Non-autoregressive Text Editing with Copy-aware Latent Alignments
This addresses the problem of slow and rigid text editing for NLP applications, offering a faster and more flexible solution, though it is incremental as it builds on existing Seq2Edit paradigms.
The authors tackled the slow inference and inflexibility of Seq2Seq and Seq2Edit models in text editing by proposing a non-autoregressive method using copy-aware latent CTC alignments, achieving similar or better results than Seq2Seq with over 4x speedup on GEC and sentence fusion tasks.
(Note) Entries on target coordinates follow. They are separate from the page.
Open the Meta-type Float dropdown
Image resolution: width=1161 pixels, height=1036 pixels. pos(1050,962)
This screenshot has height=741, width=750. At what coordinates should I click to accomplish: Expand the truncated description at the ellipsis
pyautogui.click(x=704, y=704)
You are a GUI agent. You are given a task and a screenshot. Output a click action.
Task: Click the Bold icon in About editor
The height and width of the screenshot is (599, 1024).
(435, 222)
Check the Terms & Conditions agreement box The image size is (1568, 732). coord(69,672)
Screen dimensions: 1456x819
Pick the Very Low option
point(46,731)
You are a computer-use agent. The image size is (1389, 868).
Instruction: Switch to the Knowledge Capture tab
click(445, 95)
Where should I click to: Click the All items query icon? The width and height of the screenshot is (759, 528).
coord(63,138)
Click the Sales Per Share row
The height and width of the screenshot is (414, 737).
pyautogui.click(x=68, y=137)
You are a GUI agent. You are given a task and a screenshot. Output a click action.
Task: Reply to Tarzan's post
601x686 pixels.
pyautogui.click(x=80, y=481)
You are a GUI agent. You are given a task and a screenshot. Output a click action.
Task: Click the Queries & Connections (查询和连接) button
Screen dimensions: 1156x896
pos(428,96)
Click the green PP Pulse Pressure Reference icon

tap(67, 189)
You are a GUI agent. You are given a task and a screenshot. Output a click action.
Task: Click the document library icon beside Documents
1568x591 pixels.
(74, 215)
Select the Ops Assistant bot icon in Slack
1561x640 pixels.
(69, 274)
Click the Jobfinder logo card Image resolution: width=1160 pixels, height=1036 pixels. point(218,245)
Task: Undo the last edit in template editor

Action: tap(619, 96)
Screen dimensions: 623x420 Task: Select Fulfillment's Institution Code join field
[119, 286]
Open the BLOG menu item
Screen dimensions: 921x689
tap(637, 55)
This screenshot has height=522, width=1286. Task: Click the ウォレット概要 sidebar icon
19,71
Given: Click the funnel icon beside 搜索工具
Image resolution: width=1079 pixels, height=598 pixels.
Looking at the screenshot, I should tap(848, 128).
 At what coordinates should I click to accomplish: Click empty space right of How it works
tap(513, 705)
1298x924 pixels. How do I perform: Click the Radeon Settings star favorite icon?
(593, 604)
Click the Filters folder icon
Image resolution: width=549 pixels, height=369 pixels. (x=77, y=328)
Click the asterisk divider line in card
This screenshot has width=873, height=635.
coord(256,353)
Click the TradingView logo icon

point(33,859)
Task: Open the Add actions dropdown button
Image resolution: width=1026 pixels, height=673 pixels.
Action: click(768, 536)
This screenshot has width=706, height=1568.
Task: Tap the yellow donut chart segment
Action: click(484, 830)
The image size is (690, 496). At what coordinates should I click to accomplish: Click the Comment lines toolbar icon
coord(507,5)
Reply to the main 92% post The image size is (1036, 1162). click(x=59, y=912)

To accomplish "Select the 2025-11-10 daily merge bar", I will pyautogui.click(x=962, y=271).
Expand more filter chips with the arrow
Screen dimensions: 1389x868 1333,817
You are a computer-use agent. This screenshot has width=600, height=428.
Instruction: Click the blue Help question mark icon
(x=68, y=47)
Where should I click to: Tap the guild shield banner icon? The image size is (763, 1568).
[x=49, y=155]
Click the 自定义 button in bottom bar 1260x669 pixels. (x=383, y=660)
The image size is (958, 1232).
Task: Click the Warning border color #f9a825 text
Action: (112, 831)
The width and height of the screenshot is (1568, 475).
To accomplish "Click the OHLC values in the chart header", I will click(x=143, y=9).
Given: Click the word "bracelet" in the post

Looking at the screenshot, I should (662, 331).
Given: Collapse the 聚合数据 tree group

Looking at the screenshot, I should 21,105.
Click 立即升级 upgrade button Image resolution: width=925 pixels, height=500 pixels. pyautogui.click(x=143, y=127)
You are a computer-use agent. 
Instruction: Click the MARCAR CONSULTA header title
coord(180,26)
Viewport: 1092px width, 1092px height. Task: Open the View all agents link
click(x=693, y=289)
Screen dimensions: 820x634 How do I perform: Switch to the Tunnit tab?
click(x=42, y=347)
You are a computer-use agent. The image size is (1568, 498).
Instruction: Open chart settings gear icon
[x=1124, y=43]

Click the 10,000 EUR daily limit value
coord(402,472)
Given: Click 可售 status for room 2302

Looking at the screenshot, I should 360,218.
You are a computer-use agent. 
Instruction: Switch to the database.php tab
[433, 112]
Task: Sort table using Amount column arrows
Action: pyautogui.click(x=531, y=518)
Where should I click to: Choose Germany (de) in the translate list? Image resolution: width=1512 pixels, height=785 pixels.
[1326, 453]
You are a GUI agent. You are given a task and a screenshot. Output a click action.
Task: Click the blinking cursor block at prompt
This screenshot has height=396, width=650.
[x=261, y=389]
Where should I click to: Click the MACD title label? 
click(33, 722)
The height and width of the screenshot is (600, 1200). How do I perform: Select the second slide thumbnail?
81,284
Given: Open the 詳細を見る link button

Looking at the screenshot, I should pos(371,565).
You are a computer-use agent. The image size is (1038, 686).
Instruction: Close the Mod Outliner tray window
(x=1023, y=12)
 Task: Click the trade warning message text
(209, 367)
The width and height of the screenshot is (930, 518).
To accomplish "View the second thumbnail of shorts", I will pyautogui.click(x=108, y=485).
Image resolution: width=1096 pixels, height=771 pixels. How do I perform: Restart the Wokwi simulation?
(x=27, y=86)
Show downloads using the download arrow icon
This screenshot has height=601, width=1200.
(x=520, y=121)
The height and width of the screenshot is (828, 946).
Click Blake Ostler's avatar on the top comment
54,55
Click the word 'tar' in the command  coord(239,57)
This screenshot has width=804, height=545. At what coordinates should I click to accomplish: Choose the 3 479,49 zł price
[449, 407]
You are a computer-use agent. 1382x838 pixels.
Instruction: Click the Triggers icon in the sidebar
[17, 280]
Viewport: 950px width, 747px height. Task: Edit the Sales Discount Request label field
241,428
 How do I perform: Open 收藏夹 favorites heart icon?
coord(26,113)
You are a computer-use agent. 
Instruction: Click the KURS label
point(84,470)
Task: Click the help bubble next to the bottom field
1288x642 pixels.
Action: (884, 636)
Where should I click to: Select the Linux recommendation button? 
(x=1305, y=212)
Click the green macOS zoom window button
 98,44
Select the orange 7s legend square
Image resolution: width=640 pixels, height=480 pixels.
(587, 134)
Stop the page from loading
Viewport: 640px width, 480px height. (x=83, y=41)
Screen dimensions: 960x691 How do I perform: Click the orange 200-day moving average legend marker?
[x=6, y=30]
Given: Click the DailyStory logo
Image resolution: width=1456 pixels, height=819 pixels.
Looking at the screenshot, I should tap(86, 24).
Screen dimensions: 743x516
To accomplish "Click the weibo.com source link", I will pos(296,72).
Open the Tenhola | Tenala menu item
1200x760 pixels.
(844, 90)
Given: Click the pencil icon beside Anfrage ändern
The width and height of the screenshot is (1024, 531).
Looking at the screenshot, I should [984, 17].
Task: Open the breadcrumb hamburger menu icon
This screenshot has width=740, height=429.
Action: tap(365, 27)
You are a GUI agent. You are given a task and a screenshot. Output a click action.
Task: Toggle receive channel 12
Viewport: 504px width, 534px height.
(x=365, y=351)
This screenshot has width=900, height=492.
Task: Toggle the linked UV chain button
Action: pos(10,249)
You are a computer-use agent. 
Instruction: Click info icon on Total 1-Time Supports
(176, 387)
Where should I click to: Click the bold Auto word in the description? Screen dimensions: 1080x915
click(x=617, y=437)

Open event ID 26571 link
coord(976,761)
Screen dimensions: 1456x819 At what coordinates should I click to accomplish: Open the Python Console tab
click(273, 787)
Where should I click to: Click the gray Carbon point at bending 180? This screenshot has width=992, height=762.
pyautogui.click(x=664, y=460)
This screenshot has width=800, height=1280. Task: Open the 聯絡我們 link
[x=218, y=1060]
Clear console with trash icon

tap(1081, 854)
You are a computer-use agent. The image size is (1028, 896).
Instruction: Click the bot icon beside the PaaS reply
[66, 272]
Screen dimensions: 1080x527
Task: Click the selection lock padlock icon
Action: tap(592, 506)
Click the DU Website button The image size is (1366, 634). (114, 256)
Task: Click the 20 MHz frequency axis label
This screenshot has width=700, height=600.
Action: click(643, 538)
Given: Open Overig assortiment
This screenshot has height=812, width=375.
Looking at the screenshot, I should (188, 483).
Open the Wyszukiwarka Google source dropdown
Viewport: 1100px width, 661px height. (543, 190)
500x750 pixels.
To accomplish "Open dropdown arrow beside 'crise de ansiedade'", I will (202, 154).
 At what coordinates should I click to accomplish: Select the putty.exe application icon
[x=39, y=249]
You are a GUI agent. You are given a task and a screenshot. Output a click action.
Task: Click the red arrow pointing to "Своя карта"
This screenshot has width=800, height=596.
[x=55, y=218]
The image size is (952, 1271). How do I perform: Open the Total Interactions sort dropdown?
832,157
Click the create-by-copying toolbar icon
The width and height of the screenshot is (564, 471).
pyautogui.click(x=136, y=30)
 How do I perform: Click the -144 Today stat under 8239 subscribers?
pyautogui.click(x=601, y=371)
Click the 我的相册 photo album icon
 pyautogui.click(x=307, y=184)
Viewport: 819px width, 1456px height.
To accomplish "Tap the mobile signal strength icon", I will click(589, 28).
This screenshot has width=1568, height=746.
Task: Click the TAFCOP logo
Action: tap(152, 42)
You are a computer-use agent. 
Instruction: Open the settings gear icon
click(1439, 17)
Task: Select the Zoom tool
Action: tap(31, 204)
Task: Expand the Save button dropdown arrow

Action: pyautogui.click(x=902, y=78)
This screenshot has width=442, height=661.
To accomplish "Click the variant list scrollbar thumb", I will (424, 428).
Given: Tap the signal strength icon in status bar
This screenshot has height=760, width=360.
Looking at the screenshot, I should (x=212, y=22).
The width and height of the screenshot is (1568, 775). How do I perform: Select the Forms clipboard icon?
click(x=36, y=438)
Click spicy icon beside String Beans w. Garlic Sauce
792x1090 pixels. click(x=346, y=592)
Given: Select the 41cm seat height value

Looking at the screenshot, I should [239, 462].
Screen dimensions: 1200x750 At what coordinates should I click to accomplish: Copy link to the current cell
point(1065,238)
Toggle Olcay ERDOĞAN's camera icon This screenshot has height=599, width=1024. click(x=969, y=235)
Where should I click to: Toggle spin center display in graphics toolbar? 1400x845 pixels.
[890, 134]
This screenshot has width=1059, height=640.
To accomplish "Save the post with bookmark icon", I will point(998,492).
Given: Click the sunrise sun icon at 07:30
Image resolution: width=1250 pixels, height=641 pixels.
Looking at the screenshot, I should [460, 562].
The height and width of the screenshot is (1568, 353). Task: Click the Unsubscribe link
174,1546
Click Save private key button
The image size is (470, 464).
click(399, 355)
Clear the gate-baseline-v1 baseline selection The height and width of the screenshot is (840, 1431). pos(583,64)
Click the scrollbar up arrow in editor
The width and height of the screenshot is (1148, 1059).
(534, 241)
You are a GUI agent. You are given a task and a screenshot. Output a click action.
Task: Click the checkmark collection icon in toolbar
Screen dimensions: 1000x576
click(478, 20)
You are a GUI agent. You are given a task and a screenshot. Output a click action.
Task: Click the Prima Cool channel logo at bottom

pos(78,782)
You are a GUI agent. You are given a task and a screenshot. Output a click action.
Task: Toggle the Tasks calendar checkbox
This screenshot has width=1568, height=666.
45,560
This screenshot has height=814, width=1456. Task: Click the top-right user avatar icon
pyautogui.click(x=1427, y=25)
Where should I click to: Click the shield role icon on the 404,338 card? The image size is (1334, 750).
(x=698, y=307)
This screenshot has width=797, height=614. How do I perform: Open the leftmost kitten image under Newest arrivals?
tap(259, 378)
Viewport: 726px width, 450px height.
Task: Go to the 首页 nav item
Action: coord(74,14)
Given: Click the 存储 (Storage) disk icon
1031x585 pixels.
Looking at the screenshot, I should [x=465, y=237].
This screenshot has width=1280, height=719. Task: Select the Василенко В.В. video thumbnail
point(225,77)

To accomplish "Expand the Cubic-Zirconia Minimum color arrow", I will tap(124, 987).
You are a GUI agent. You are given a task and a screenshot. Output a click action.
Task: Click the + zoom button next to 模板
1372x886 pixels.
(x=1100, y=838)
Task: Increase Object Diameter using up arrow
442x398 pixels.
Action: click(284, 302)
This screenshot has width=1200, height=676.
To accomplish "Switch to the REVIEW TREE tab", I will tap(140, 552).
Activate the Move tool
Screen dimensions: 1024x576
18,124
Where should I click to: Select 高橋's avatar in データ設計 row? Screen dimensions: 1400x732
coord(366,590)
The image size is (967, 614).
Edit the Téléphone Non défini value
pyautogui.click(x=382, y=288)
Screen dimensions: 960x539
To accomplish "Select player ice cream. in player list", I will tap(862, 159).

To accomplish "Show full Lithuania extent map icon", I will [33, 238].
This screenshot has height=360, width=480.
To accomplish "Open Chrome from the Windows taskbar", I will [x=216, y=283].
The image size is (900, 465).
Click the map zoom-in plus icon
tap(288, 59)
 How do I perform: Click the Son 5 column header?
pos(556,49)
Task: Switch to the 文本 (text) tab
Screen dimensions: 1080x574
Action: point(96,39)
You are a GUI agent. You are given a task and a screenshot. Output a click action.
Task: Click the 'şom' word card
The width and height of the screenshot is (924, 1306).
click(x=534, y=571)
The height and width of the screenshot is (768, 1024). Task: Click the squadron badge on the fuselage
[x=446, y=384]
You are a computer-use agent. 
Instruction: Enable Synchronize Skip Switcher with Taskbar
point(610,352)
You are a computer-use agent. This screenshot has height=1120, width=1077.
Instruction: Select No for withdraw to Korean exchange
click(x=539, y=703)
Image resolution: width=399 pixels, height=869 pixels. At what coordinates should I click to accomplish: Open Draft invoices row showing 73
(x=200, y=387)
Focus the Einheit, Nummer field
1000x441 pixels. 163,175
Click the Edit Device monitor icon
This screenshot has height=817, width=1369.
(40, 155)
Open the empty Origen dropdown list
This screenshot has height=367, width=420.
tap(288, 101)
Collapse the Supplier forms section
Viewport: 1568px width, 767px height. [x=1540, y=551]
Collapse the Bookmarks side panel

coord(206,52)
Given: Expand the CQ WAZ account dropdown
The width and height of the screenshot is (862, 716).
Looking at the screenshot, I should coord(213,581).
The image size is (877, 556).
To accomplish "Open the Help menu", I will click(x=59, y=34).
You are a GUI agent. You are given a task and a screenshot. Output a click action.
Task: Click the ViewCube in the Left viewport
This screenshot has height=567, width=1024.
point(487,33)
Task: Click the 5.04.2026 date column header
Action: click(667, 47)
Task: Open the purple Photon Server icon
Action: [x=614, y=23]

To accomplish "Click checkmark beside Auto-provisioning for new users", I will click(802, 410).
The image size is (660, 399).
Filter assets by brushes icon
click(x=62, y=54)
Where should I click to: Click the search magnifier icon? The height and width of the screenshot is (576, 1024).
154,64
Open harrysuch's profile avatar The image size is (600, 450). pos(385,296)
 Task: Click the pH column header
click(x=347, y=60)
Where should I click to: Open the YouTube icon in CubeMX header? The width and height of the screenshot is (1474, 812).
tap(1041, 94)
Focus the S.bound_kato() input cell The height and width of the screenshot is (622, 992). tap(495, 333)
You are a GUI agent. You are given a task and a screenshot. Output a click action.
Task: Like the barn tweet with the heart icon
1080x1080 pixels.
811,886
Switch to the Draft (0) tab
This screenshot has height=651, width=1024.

Recent work has witnessed a paradigm shift from Seq2Seq to Seq2Edit in the field of text editing, with the aim of addressing the slow autoregressive inference problem posed by the former. Despite promising results, Seq2Edit approaches still face several challenges such as inflexibility in generation and difficulty in generalizing to other languages. In this work, we propose a novel non-autoregressive text editing method to circumvent the above issues, by modeling the edit process with latent CTC alignments. We make a crucial extension to CTC by introducing the copy operation into the edit space, thus enabling more efficient management of textual overlap in editing. We conduct extensive experiments on GEC and sentence fusion tasks, showing that our proposed method significantly outperforms existing Seq2Edit models and achieves similar or even better results than Seq2Seq with over $4\times$ speedup. Moreover, it demonstrates good generalizability on German and Russian. In-depth analyses reveal the strengths of our method in terms of the robustness under various scenarios and generating fluent and flexible outputs.